İran-Irak savaşının 38’inci yıldönümünde İran’ın güneybatısındaki Ahvaz’da askeri geçit törenine düzenlenen silahlı saldırıda en az 25 kişi hayatını kaybetti ve 50’den fazla kişi de yaralandı.
Saldırının yankıları ve faili üzerindeki tartışmalar devam ediyor.
Askeri geçit töreninin düzenlendiği Ahvaz’da nüfusun çoğunluğunu Şii Araplar oluşturuyor.
Bölgede İran rejiminin uyguladığı Fars milliyetçiliğine ciddi tepkiler var.
Bu durum akla ilk olarak “Saldırıyı ayrılıkçı örgütlerden birimi mi gerçekleştirdi?” sorusunu getiriyor.

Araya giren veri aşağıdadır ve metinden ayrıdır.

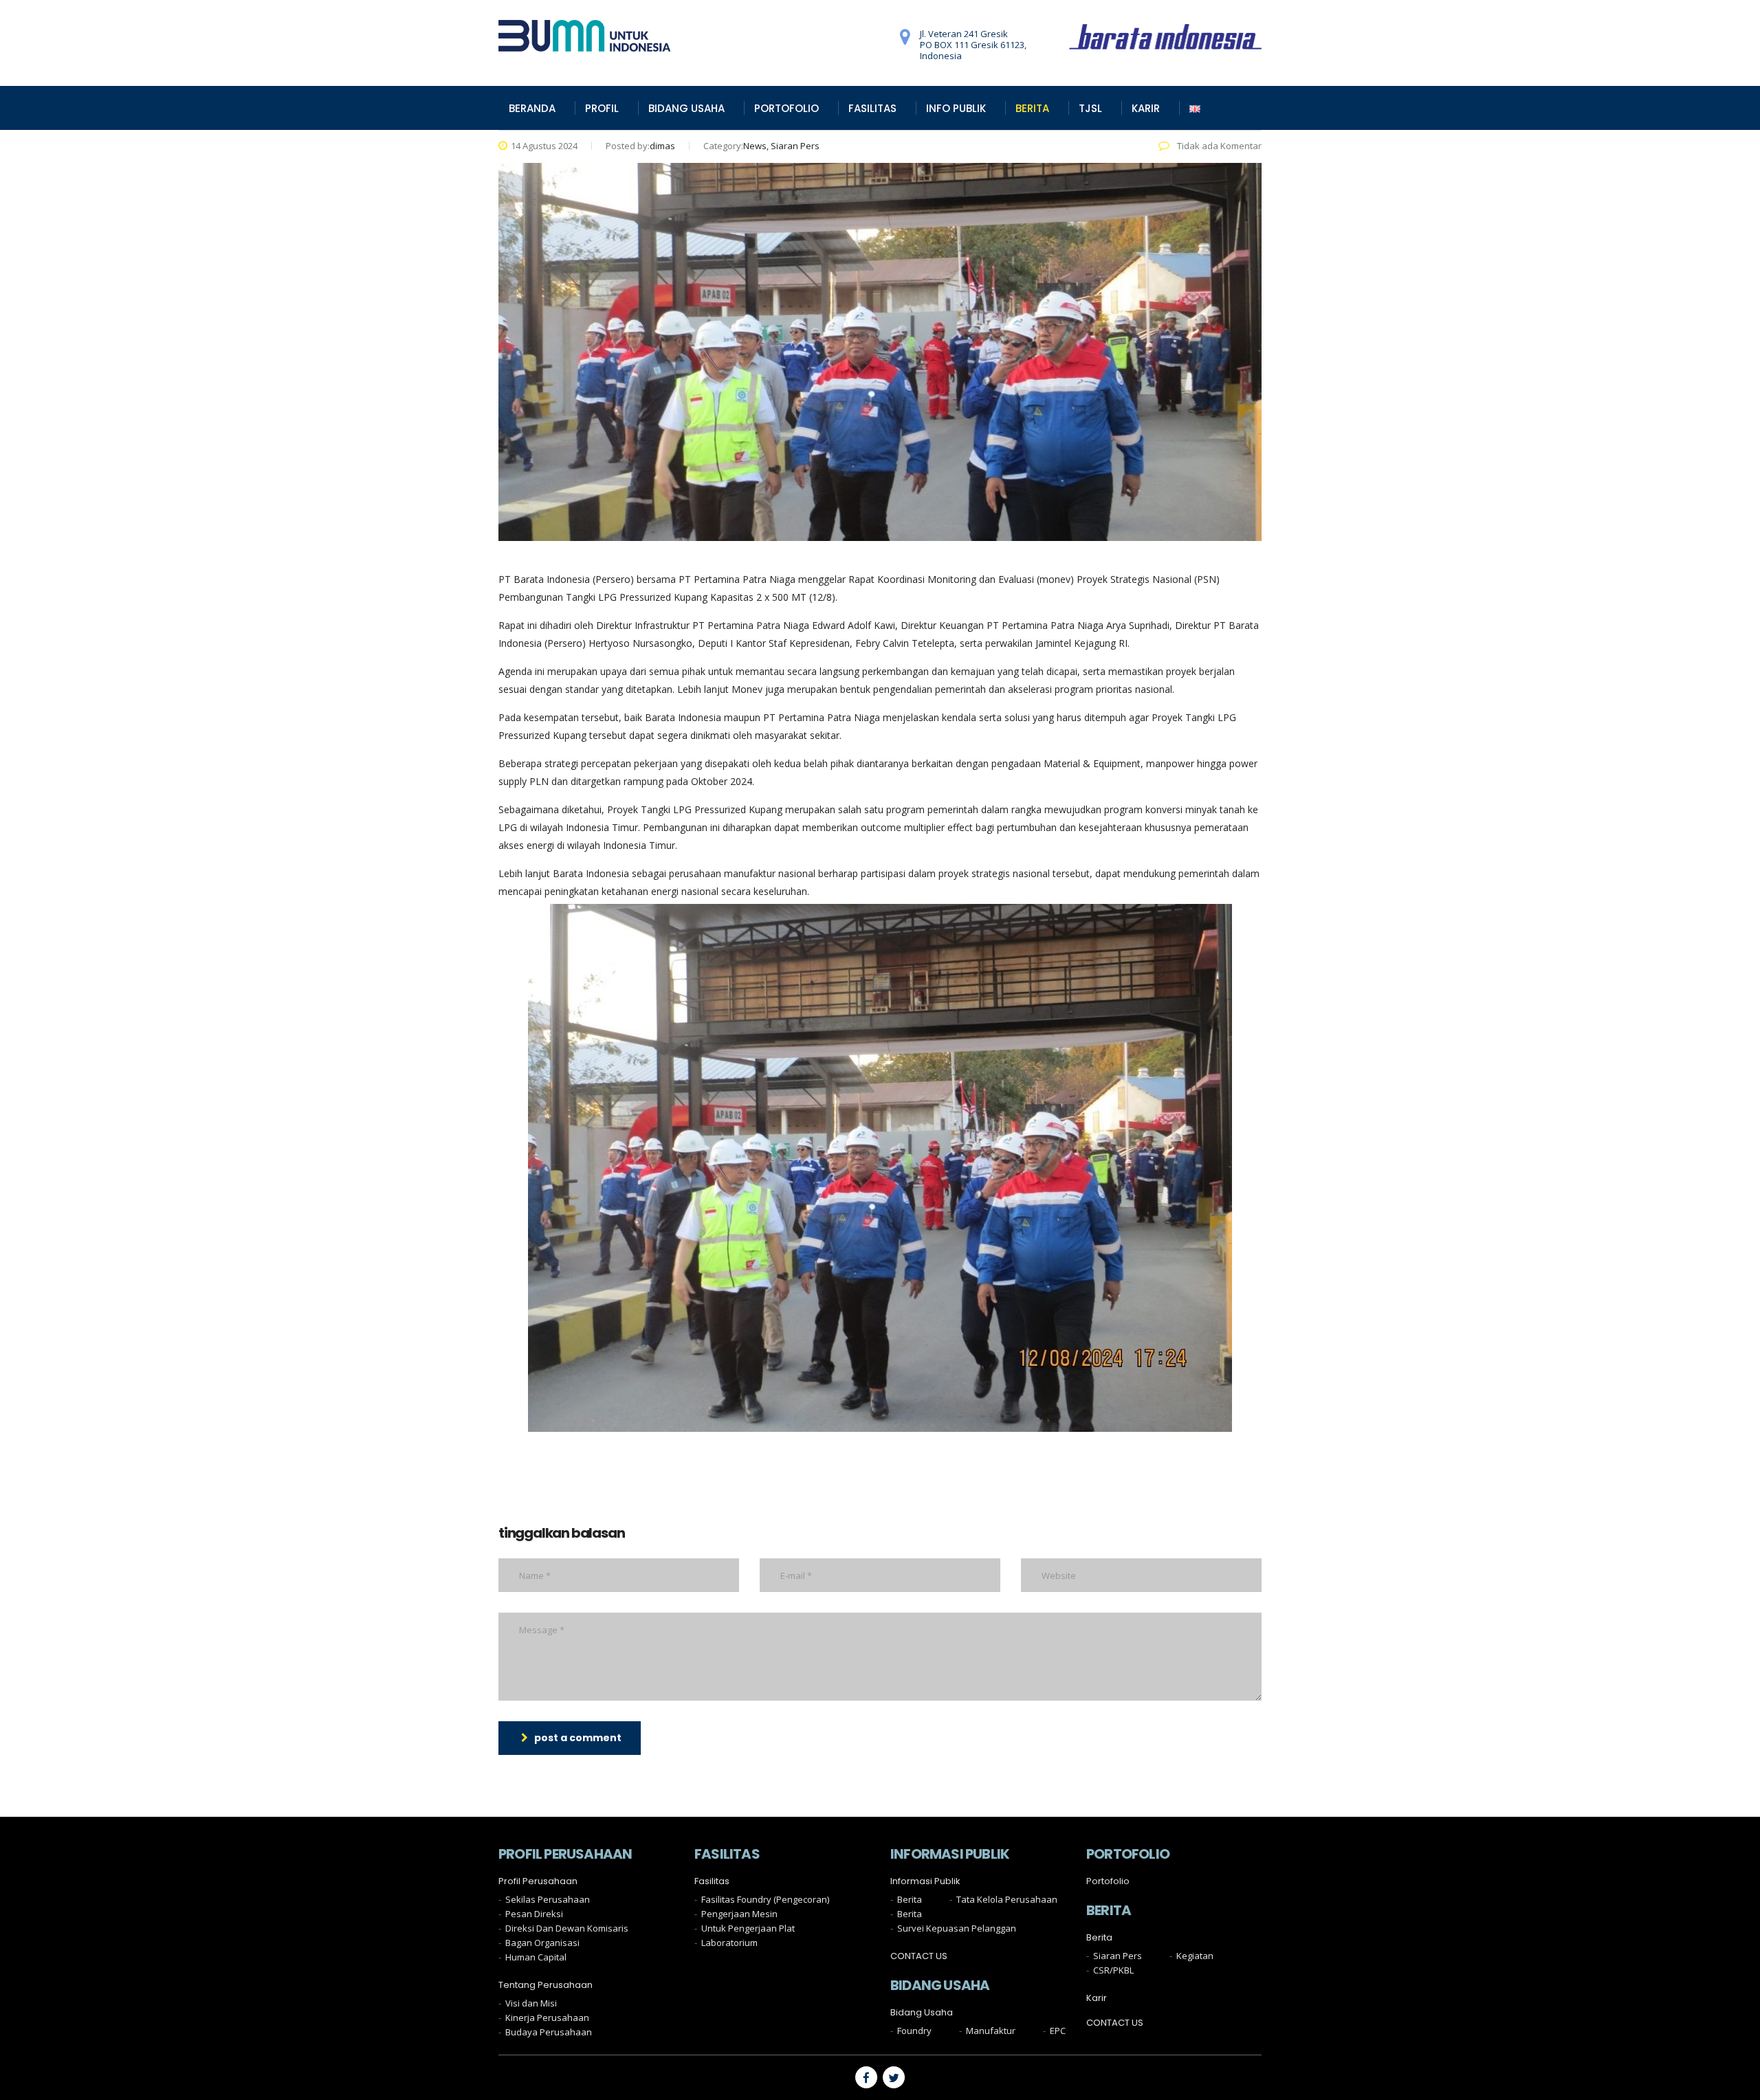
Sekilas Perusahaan (547, 1899)
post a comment (578, 1738)
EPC (1058, 2030)
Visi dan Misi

Nitekim saldırıyı üstlenenlerden biri Ahvaz Halkı Demokratik Cephesi isimli örgüt oldu.
Bir diğeri de DAEŞ.
Bu tür eylemlerde birilerinin üstlenmesi eylemi mutlaka onların gerçekleştirdiği anlamına gelmez.
Ayrıca saldırı herhangi bir örgüt eliyle yapılmış olsa bile arkasında daha başka bir gücün ya da güçlerin, devletlerin ve istihbarat örgütlerinin olması kuvvetle muhtemeldir.
Saldırı sonrası İranlı yetkililerin açıklamalarında da Amerika’ya ve bölgedeki müttefiklerine, iki Körfez ülkesine ve özellikle Suudi Arabistan’a yönelik suçlamalar vardı.
Ahvaz’daki saldırı ayrıca Suudi Arabistan Veliaht Prensi Muhammed Bin Selman’ın veliahtlık koltuğuna oturmadan hemen önce yaptığı açıklamaları akla getirdi.
Prens Muhammed Bin Selman, bir televizyon programında yaptığı söz konusu açıklamalarda “savaşı İran içine taşıma” tehdidinde bulunmuştu.
İranlı yetkililerin ağızlarını her açtıklarında Suudi Arabistan’ı suçlamalarına alışığız.
İki ülke arasında uzun süredir yaşanan gerginlik biliniyor.
Buna rağmen genel kanı, Veliaht Prens Muhammed Bin Selman’ın geçmişteki açıklamalarının İranlı yetkililerin “İsrail’i haritadan silme” açıklamalarına benzer boş bir tehdit olduğu ve Ahvaz’daki saldırının Riyad’ın boyunu aştığı yönünde.
Birleşik Arap Emirlikleri yönetimine yakın isimlerden Abdulhalık Abdullah, Suudi Arabistan Veliaht Prensi’nin tehdidini hatırlatarak, Ahvaz’daki saldırının sivilleri değil askerleri hedef aldığını ve gelecekte daha çok eylem olabileceğini söyledi.
Abdulhalık Abdullah’ın bu açıklaması üzerine Tahran, BAE Büyükelçiliği Maslahatgüzarını Dışişleri Bakanlığı’na çağırdı.
İran hükümeti ayrıca Ahvazlı muhaliflere ülkelerinde oturum hakkı veren İngiltere, Hollanda ve Danimarka büyükelçilerini toplantıya davet etti.
Saldırıyla ilgili bir başka görüşe göre, son dönemde sıkışan İran rejimi çıkış için Ahvaz’daki saldırıyı bizzat kendisi gerçekleştirdi ve küçük çapta bir “11 Eylül tiyatrosu” düzenledi.
Komplo teorisi gibi görünse de bu görüşü benimseyen ve “Acem’de oyun bitmez” diyen gözlemcilerin sayısı az değil.
Bu arada, İran Cumhurbaşkanı Hasan Ruhani, saldırı haberi gelmeden kısa süre önce Tahran’daki törende yaptığı konuşmada Amerika’yı kastederek, Saddam’ı savaşa teşvik eden tarafla bir kez daha karşı karşıya olduklarını söyledi ve Trump’ı Saddam’a benzeterek ABD Başkanı’nın Saddam’ın akıbetini yaşayacağını öne sürdü.
Ruhani, Saddam’ın Amerika tarafından idam edildiğini, Saddam’ın devrilmesinde ve Irak’ın işgalinde Amerika’yla işbirliği yaptıklarını unutmuş olsa gerek.
Terör eylemleri dünyanın neresinde olursa olsun ve kimi hedef alırsa alsın kınanmalı.
Fakat şunu da unutmamak gerekiyor:
Türkiye’de onlarca askerin, polisin ve sivilin ölümünden sorumlu olan PKK dâhil birçok terör örgütünü besleyen ve destekleyen, vekâlet savaşları yürüten ülkelerin başında gelen İran’ın ektiği rüzgârların kendisine fırtına olarak dönmesi gayet doğal.